____ Supplied material
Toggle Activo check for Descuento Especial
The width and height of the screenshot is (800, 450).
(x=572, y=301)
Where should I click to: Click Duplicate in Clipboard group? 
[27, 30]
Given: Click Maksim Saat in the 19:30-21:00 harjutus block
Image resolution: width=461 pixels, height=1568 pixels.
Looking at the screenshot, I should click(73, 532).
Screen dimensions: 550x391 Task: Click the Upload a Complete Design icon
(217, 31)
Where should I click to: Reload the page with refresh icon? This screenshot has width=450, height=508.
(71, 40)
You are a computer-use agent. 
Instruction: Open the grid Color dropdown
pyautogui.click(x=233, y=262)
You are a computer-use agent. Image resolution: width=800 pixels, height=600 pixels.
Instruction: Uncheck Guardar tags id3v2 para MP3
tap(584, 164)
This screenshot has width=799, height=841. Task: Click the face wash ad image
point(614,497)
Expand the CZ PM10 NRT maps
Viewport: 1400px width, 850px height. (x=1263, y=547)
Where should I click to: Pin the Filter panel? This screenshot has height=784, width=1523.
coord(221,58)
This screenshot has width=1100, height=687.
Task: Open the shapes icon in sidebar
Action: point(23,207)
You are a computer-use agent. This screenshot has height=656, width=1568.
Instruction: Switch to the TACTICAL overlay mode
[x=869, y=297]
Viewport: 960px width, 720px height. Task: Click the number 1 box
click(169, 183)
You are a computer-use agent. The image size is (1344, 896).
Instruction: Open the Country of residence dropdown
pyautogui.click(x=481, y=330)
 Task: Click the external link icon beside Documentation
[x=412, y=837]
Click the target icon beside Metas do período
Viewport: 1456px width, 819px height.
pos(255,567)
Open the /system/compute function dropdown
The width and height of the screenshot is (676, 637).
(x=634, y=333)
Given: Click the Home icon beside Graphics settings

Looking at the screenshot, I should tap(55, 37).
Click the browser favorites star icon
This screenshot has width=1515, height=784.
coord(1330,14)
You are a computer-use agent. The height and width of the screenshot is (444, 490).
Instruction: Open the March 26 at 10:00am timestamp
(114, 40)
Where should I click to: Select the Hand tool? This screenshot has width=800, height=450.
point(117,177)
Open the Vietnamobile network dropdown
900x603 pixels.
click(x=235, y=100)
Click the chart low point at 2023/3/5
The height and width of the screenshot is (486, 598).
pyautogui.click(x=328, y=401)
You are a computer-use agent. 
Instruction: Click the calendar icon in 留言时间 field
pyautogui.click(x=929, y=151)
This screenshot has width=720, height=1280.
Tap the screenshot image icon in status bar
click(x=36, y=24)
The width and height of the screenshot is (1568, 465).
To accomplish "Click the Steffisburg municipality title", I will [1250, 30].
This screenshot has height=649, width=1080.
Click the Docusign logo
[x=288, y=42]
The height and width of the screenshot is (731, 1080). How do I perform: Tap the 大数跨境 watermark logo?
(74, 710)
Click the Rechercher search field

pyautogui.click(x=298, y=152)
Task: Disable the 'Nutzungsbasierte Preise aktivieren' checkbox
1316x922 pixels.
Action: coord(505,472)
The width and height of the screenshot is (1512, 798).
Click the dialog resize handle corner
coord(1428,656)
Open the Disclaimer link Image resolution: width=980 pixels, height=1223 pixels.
________
Exercise prompt -
If a line in the material holds "agent", copy it.

Result for this task -
You are a computer-use agent. 
You are a computer-use agent. Image resolution: width=800 pixels, height=600 pixels.
You are a computer-use agent. This screenshot has height=656, width=1568.
You are a computer-use agent. The image size is (1344, 896).
You are a computer-use agent. The height and width of the screenshot is (444, 490).
You are a computer-use agent. 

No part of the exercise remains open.